##### SOURCE PASSAGE #####
Burlington city councilors are trying again to create a charter change allowing noncitizens to vote in local elections. File photo by Glenn Russell/VTDigger

After two failed attempts in 2015 and 2020, a group of Burlington city councilors are again pushing to expand voting rights to include legal residents of the city who aren’t citizens. 

The council’s charter change committee discussed the long-contemplated initiative when it met Thursday. 

“There’s a general sense that the decisions we make as a city impact all of our residents equally regardless of whether you’re a United States citizen or not,” Ben Traverse, a Democratic city councilor and member of the charter change committee, said in an interview Friday. 

“I think more of our residents should have a say in the future of our city,” Traverse said, explaining his support for allowing noncitizen legal residents of Burlington to vote in local elections. (They would still be barred from participating in state and federal elections.)

Councilors previously proposed the measure in 2015, but Burlington voters rejected it at the polls. Another attempt in 2020 met with even less success. After initially voting to put the question to residents again, the council backtracked, sending it back to the charter change committee.

That committee has gone back to the drawing board and is now working to reexamine the issue and voters’ concerns. According to Traverse, the idea of pushing for voting rights for Burlington’s non-citizen legal residents has been at the forefront of the committee’s priorities for some months.

Traverse said the committee has already drafted the language of the proposed charter change. This time around, it’s focusing on addressing community concerns and building support among the city’s residents.

“We want to spend the next few months engaging the public and engaging the community,” Traverse said, including making sure everyone who has questions or concerns gets them answered.
#####
TASKS TO PERFORM:
1. Rewrite the stretch of the Burlington noncitizen voting article from "Councilors previously proposed" through "charter change committee.", putting "ballot box" in place of "polls".
2. Write the next part of the article on Burlington's noncitizen voting effort, picking up after its final sentence.
##### MATERIAL PROVIDED #####
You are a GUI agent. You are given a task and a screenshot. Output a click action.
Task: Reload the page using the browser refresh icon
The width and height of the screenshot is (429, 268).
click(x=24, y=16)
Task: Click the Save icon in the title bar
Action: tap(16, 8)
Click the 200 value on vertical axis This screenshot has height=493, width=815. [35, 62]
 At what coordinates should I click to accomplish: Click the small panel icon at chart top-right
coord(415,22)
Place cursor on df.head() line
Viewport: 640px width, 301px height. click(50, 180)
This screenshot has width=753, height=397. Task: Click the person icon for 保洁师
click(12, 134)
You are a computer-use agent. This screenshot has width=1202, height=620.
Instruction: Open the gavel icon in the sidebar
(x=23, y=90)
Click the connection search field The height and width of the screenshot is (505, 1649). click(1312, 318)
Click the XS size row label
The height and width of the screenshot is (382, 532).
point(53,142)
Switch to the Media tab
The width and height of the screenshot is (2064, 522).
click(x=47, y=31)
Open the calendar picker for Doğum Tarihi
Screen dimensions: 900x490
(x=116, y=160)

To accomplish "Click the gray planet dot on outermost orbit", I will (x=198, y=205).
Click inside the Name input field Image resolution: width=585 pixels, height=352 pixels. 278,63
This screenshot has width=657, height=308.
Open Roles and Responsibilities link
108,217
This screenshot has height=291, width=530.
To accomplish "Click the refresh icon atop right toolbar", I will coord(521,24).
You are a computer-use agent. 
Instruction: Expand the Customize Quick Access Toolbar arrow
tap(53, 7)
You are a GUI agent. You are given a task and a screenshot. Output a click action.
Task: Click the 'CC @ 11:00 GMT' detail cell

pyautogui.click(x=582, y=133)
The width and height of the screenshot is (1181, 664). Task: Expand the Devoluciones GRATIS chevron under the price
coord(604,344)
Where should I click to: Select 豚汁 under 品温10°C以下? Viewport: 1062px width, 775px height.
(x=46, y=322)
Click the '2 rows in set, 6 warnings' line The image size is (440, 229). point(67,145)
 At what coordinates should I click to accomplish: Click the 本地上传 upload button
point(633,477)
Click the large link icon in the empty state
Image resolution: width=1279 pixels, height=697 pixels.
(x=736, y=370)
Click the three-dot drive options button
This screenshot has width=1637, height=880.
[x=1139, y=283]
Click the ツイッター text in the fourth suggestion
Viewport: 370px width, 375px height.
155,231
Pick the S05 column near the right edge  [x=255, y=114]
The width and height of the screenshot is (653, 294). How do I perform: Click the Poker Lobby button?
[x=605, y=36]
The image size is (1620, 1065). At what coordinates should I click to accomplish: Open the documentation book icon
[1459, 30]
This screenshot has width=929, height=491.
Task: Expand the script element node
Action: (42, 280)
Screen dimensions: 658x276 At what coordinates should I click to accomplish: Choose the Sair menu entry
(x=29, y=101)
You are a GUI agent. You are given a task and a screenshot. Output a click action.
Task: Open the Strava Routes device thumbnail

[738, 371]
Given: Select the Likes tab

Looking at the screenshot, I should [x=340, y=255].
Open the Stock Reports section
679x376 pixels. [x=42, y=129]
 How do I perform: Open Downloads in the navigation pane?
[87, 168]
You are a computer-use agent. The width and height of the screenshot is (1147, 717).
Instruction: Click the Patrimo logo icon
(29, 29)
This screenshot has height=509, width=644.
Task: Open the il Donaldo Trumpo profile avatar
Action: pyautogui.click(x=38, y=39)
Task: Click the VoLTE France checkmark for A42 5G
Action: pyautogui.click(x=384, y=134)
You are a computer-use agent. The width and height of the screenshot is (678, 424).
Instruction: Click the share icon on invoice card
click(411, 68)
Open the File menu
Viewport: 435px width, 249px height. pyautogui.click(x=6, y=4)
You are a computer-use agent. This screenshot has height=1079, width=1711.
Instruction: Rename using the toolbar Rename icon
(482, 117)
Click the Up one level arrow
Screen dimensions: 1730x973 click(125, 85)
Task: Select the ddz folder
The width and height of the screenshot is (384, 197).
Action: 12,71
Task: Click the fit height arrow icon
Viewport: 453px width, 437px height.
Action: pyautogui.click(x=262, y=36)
#####
ANSWER LIST:
1.
Councilors previously proposed the measure in 2015, but Burlington voters rejected it at the ballot box. Another attempt in 2020 met with even less success. After initially voting to put the question to residents again, the council backtracked, sending it back to the charter change committee.

2.
Before bringing the issue to the full council, the committee is pushing forward with community engagement. It is working with the city’s Community and Economic Development Office and its Trusted Community Voices program, which seeks to improve community engagement with a focus on immigrant and refugee communities. Traverse said they have identified the next steps as developing a list of frequently asked questions and their answers, creating videos that inform marginalized communities and encourage voter participation and “providing translations where necessary.” 

Traverse said he thinks the 2015 effort failed due to lack of public involvement and transparency in the process.

The committee aims to get the initiative on the ballot for Town Meeting Day in March. Traverse says the committee is not aiming for the November election because these things take time to do correctly, and educating the public is the priority right now. This go-round, the committee is approaching the initiative more methodically, he said, especially as tensions rise in the country and voting rights are under attack.

Similar initiatives have passed in Montpelier and Winooski, but not without obstacles. Gov. Phil Scott vetoed the bills after the Legislature passed them. Lawmakers then voted to override Scott’s vetoes with a two-thirds majority vote in both the House and Senate. 

Now, Montpelier and Winooski, the state capital and the state’s most diverse city, respectively, are facing lawsuits filed by the Republican National Committee and the Vermont Republican Party, arguing that the cities are violating the state constitution by allowing noncitizens to vote. 

“I give a lot of credit to Montpelier and Winooski for really taking a leap of faith on this and forging a way,” Traverse said. 

Even if Burlington voters pass the measure, it likely would face similar challenges down the road. 

“The reality here is that, regardless of whether we pass it or not in November or in March as a charter change, it has to go to the Legislature for approval,” Traverse said. “Any charter change we pass would not go into effect until after, hopefully, the Legislature signs off on it, and the governor enacts it.”

Kori Skillman recently earned a master’s degree from the Columbia University Graduate School of Journalism, with a focus on visual craft and short documentary. She also holds degrees in journalism and...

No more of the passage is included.